→ The request: Reproduce the items below from the line containing "Given: Activate DevTools" through the line containing "Looking at the screenshot, I should 465,261.", including both of those lines.

→ Raw records:
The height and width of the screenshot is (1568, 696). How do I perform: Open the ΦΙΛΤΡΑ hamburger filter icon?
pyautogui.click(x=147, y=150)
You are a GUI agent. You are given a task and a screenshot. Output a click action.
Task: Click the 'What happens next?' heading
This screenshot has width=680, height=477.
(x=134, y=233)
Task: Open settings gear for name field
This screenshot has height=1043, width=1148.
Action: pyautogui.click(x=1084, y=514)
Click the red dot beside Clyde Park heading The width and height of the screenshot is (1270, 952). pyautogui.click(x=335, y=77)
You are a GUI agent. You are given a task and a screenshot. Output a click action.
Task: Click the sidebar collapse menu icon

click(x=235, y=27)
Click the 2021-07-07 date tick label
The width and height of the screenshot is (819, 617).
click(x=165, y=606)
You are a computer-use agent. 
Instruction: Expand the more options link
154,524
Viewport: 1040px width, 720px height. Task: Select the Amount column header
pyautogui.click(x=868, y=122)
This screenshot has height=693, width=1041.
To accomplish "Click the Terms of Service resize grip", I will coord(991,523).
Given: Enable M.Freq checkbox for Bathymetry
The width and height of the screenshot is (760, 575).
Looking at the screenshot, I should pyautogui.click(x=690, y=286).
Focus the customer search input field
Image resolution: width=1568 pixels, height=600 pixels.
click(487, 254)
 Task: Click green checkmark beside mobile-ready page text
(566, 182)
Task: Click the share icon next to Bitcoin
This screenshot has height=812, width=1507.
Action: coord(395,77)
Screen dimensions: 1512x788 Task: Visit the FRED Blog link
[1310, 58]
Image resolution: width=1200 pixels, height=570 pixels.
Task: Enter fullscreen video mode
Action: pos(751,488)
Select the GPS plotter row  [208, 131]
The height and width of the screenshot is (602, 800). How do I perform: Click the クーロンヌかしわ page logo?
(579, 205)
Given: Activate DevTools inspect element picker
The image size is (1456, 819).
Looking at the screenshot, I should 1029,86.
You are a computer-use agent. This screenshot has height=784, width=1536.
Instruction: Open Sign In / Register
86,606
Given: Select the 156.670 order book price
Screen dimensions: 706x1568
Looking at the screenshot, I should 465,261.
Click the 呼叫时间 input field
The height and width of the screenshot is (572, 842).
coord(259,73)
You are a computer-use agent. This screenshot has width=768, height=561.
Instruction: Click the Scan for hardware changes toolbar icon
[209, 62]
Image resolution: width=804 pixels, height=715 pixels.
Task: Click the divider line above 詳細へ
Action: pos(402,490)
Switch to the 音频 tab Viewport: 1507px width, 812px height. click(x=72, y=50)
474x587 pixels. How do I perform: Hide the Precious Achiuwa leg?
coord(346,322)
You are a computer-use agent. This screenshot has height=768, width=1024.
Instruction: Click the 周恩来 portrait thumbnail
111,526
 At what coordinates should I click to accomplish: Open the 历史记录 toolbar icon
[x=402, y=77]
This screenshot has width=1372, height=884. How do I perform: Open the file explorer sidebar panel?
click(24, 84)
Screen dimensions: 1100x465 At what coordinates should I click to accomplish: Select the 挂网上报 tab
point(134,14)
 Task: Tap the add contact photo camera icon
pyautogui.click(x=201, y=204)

→ Complete answer:
Given: Activate DevTools inspect element picker
The image size is (1456, 819).
Looking at the screenshot, I should 1029,86.
You are a computer-use agent. This screenshot has height=784, width=1536.
Instruction: Open Sign In / Register
86,606
Given: Select the 156.670 order book price
Screen dimensions: 706x1568
Looking at the screenshot, I should 465,261.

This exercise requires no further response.